Mitchell Melich passed peacefully from this life on June 12, 1999, in Salt Lake City after a long illness. He was 87.
Devoted husband and father and loyal "Utah man" to his beloved state and university, he led a life of accomplishment, rising from humble beginnings in Bingham Canyon to become a candidate for governor of Utah and a high-ranking official in the Nixon administration. In between, he was a 30-year resident of Moab, where he became a central figure in the uranium boom of the '50s and where he raised his family of four children with his loving wife Dorie.Mitch Melich was born in Bingham on February 1, 1912, to Joe and Mary Kalember Melich, who were first-generation Serbs. His father was born Novak Bogdanovich but changed his name after immigrating to the United States; he was a leader in the local and national Serbian community before his death in 1922, when Mitch was 10.
After working his way through high school and college in the copper mine in Bingham, Mitch graduated from the University of Utah with a law degree in 1934. His dedication to the university never waned; he served on its board of regents in the early '60s and also was one of the first members of its national advisory council. He preached education to his children and was most proud of the advanced degrees they earned.
With few job prospects in Salt Lake City during the depths of the Depression, he borrowed a few hundred dollars and headed south to hang out his shingle in Moab. A year later, on June 3, 1935, he married his college sweetheart, Doris M. Snyder, in Salt Lake City and they began a rich and active life in Moab.
He gravitated naturally toward public office, serving for two decades as town attorney and also a stint as Grand County attorney. A Republican, he was elected to the State Senate in 1942; at age 30, he became the youngest member of that body. He served for eight years, during which time he held party leadership posts as minority whip and minority leader. He ran unsuccessfully for Congress in 1948.
His life took a dramatic turn one day in 1952 when a miner named Charlie Steen walked into his law office and declared that he had found uranium and wanted to form a corporation; it became Utex Exploration Co., of which Mitch served as an officer. He also later served as president of the Uranium Reduction Co. for eight years.
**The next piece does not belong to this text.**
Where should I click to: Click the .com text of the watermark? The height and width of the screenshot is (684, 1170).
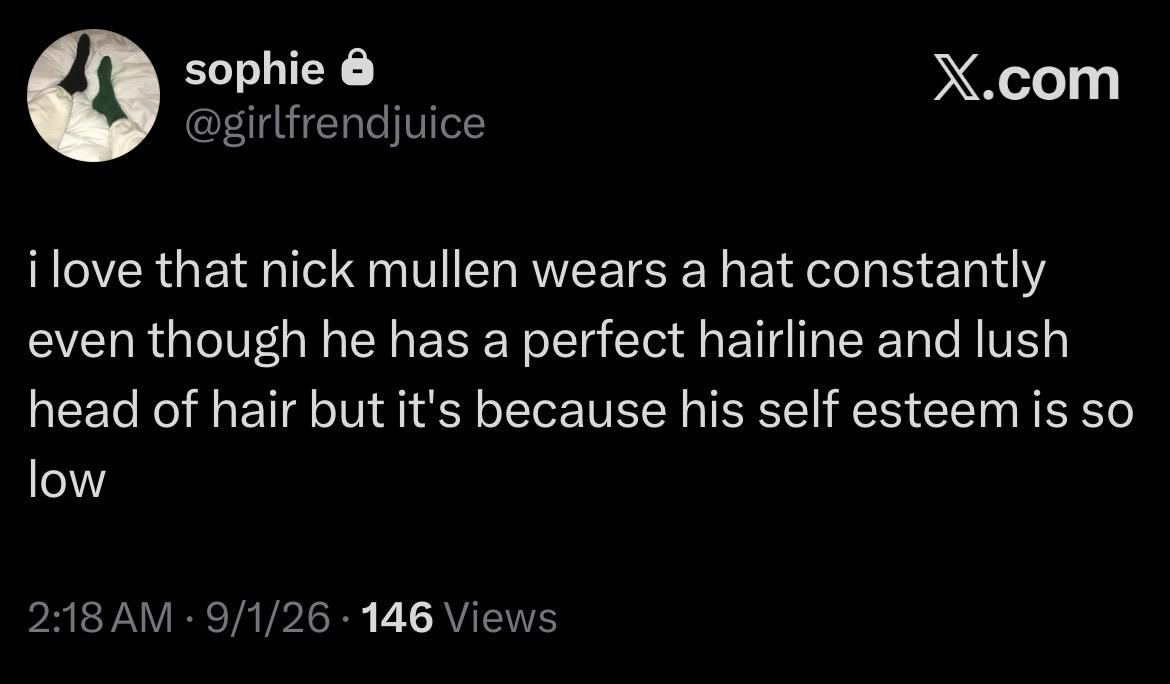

As the uranium boom faded, Mitch turned his attention back to politics. After serving as a Republican national committeeman, he moved to Salt Lake City in 1964 and won the Republican nomination for governor, losing in the general election to Calvin Rampton. When the Republicans won the White House four years later, he was named solicitor of the Department of Interior. He served in that position from 1969-73, first under Walter Hickel and then under Rogers Morton.
He returned to Salt Lake City and joined the law firm of Ray, Quinney and Nebeker; he continued to go to the office until three years ago.
He was for many years a director of First Security Bank of Utah. He was active in public service, not only to the University of Utah but also as a longtime director of St. Mark's Hospital and as a supporter of the local chapter of the Arthritis Foundation, which named him its Man of the Year in 1991.
Mitch was a lifelong learner; he was intensely curious and was a voracious reader. His passion for travel took him to national parks and Republican national conventions with his children, on a journey around the world, on a trip to China when it opened to foreign visitors, and to his parents' Yugoslavian homeland.
He enjoyed golf and avidly rooted for the Utes. He appreciated and supported the arts and, as a member of the State Senate, established legislation founding the Utah Symphony.
He is survived by his wife of 64 years, Dorie; his four children, Tanya (Noel Silverman) of New York City, Michael (Gayle) of Niceville, Fla., Nancy (Lex Hemphill) of Salt Lake City, and Rob (Katie) of Louisville, Colo.; seven grandchildren, Shelly and Christopher Ossana, Karla and Evan Silverman, and Sophie, Megan and Josef Melich; a sister, Sophie Borich; in-laws, Leroy Dickerson, Virginia and Corwin Likins, and Margaret Snyder, and numerous nieces and nephews.
The family wishes to thank Shelly Parkin of Golden Years Consultants and her cadre of devoted caregivers, particularly Cari Allen, Georgia Anderson, and Bobbie Wilson, for their generous service over the last year and a half.
A funeral service will be held Thursday at 11 a.m. at Evans and Early Mortuary, 574 East 100 South, Salt Lake City, where friends may visit with the family Wednesday from 6-8 p.m. Interment will be at Wasatch Lawn Memorial Park. In lieu of flowers, donations may be made to the Mitchell Melich Scholarship Fund at the University of Utah College of Law or to the Arthritis Foundation.